The authors explore how AI systems, called guardrails, can detect unsafe behavior by following specific safety rules given in the conversation, instead of using fixed risk categories. They created SafePyramid, a test with 1,000 conversations and many rules to check if guardrails understand simple rules, complex rule connections, and completely new rule sets. Testing top AI models showed that even the best one struggles to correctly identify all rule violations, especially with harder tasks. This shows current guardrails need improvement to better follow and adapt to safety policies.

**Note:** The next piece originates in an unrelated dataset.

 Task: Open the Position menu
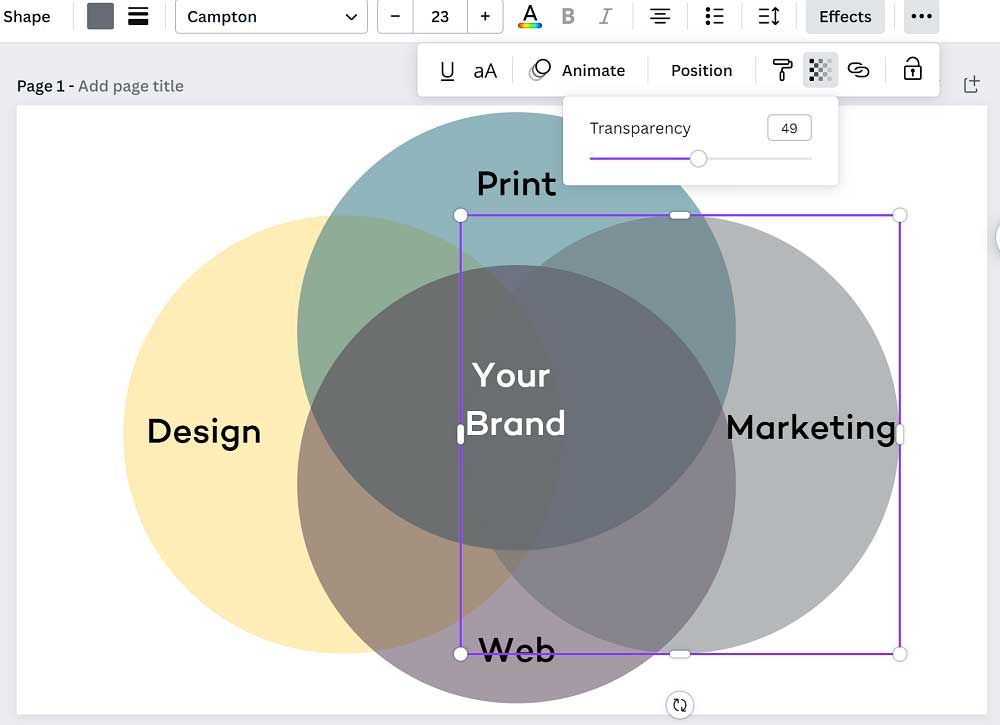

guardrailsin-context learningpolicy guardrailingsafety benchmarkrule dependencieslarge language modelsGPT-5.5multi-turn conversationspolicy adaptationnatural-language rules
Authors
Jiacheng Zhang, Haoyu He, Sen Zhang, Shen Wang, Xiaolei Xu, Yuhao Sun, Meng Shen, Feng Liu
Abstract
In real-world applications, guardrails are often expected to identify unsafe user-model interactions according to application-specific safety policies, rather than relying on predefined risk taxonomies. In this work, we study this setting under the paradigm of in-context policy guardrailing, where guardrails predict safety violations based on policy specifications provided in context. To systematically evaluate this capability, we introduce SafePyramid, a safety benchmark comprising 1,000 multi-turn conversations across 10 domains and 3,000 corresponding application-specific policies, which together contain 61,699 distinct natural-language rules. SafePyramid organizes the evaluation into three difficulty levels: L0 evaluates individual-rule understanding, L1 evaluates reasoning over rule dependencies, and L2 evaluates adaptation of full novel policy frameworks defined in context. To ensure benchmark quality, we employ a rigorous multi-stage pipeline to construct and validate the benchmark. Using SafePyramid, we evaluate 10 frontier LLMs and 5 policy-configurable guardrails and find that in-context policy guardrailing remains highly challenging: even the best-performing model, GPT-5.5, exactly identifies the full set of violated rules in only 54.0%, 35.3%, and 12.9% cases on L0, L1, and L2, respectively. These results highlight the limitations of current guardrails and call for stronger in-context policy guardrails that can reliably execute policies, resolve rule dependencies, and adapt to novel policy frameworks.